| TEXT SECTION |

******************************

Thursday, July 20, 2017

Patting Myself On The Back

Cost vs. Kryder rate
I started working on economic models of long-term storage six years ago, and quickly discovered the effect shown in this graph. It plots the endowment, the money which, deposited with the data and invested at interest, pays for the data to be stored "forever", as a function of the Kryder rate, the rate at which $/GB drops with time. As the rate slows below about 20%,  the endowment needed rises rapidly. Back in early 2011 it was widely believed that 30-40% Kryder rates were a law of nature, they had been that way for 30 years. Thus, if you could afford to store data for the next few years you could afford to store it forever

2014 cost/byte projection
As it turned out, 2011 was a good time to work on this issue. That October floods in Thailand destroyed 40% of the world's disk manufacturing capacity, and disk prices spiked. Preeti Gupta at UC Santa Cruz reviewed disk pricing in 2014 and we produced this graph. I wrote at the time:
The red lines are projections at the industry roadmap's 20% and a less optimistic 10%. [The graph] shows three things:
  • The slowing started in 2010, before the floods hit Thailand.
  • Disk storage costs in 2014, two and a half years after the floods, were more than 7 times higher than they would have been had Kryder's Law continued at its usual pace from 2010, as shown by the green line.
  • If the industry projections pan out, as shown by the red lines, by 2020 disk costs per byte will be between 130 and 300 times higher than they would have been had Kryder's Law continued.
Backblaze average $/GB
Thanks to Backblaze's admirable transparency, we have 3 years more data. Their blog reports on their view of disk pricing as a bulk purchaser over many years. It is far more detailed than the data Preeti was able to work with. Eyeballing the graph, we see a 2013 price around 5c/GB and a 2017 price around half that. A 10% Kryder rate would have meant a 2017 price of 3.2c/GB, and a 20% rate would have meant 2c/GB, so the out-turn lies between the two red lines on our graph. It is difficult to make predictions, especially about the future. But Preeti and I nailed this one.

This is a big deal. As I've said many times:
Storage will be
Much less free
Than it used to be
The real cost of a commitment to store data for the long term is much greater than most people believe, and there is no realistic prospect of a technological discontinuity that would change this.

******************************

| EXERCISE TASKS |
• 1. Translate this sentence from the storage cost post into Spanish: "That October floods in Thailand destroyed 40% of the world's disk manufacturing capacity, and disk prices spiked."
• 2. Answer these from the storage cost post:
(a) How many years before the post did the author start working on economic models of long-term storage?
(b) What Kryder rates were widely believed to be a law of nature in early 2011?
(c) What 2017 price per GB would a 10% Kryder rate have meant?

| DATA |
******************************

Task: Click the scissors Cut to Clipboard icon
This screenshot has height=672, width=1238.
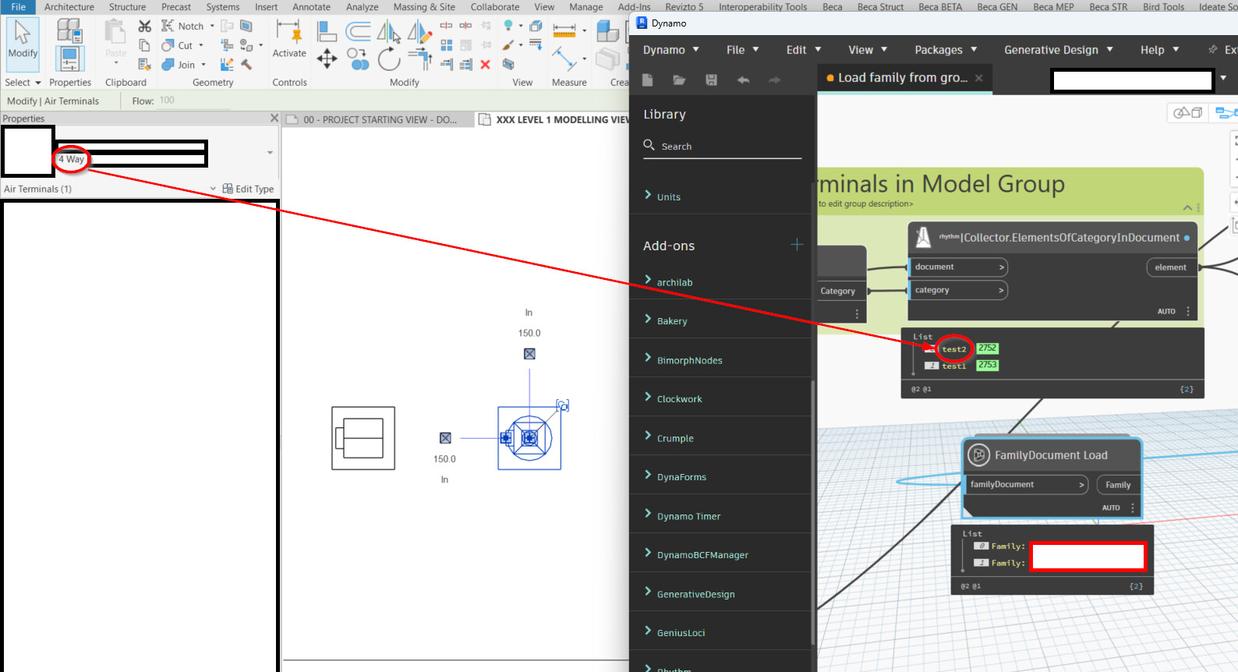Action: pyautogui.click(x=144, y=27)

******************************

| CORRECT ANSWERS |
• 1. Ese octubre, las inundaciones en Tailandia destruyeron el 40 % de la capacidad mundial de fabricación de discos, y los precios de los discos se dispararon.

• 2.
(a) Six years.
(b) 30-40%.
(c) 3.2c/GB.